De acuerdo con reportes de la Dirección de Tránsito y Movilidad, durante el año se registraron alrededor de 2,700 percances viales, muchos de ellos con saldo de personas lesionadas y, al menos, 43 fallecimientos relacionados directamente con hechos de tránsito. Aunque la cifra muestra una ligera disminución frente a años anteriores, el impacto social y humano sigue siendo alto.

Las zonas con mayor incidencia continúan siendo vialidades de alto flujo como el Tercer Anillo, avenidas principales y carreteras de acceso al municipio, donde factores como exceso de velocidad, consumo de alcohol, uso del celular al volante y falta de cultura vial se repiten constantemente.

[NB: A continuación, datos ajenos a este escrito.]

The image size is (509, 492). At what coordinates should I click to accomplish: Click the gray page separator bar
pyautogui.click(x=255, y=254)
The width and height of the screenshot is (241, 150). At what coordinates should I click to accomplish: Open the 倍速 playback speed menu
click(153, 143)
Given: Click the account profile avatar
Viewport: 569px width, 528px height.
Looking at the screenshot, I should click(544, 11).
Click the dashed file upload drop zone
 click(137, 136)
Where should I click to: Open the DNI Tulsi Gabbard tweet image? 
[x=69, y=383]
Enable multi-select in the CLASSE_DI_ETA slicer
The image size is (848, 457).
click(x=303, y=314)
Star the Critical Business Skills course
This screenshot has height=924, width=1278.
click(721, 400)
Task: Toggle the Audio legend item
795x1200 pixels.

A pesar de los datos acumulados durante el año, especialistas y ciudadanos coinciden en que ha existido una respuesta insuficiente por parte de las instancias responsables, entre ellas la Policía Vial de Aguascalientes y las áreas de movilidad del Municipio de Aguascalientes.

Las acciones implementadas se han concentrado principalmente en operativos temporales, campañas informativas esporádicas y sanciones reactivas, sin que se observe una estrategia permanente de prevención, rediseño vial o evaluación pública de resultados. La falta de señalización adecuada, semáforos inteligentes, cruces seguros y mantenimiento en puntos críticos sigue siendo una queja recurrente entre automovilistas, peatones y motociclistas.

Particularmente preocupante es el incremento de accidentes en motocicleta, un fenómeno que ha crecido sin que exista una política clara de capacitación, control y regulación, más allá de multas aisladas. Para muchos sectores, esta omisión refleja una desarticulación entre seguridad, movilidad y planeación urbana.

Un llamado urgente a la responsabilidad institucional

Organizaciones civiles y expertos en seguridad vial advierten que reducir cifras no es suficiente si no se atienden las causas estructurales. La ausencia de indicadores públicos, diagnósticos actualizados y metas claras deja en evidencia una falta de compromiso real para garantizar calles seguras.

El balance de 2025 debería servir como punto de inflexión para que las autoridades asuman su responsabilidad y pasen de la reacción a la prevención. De lo contrario, Aguascalientes corre el riesgo de normalizar los accidentes viales como una estadística más, cuando en realidad representan pérdidas humanas, económicas y sociales que pudieron evitarse.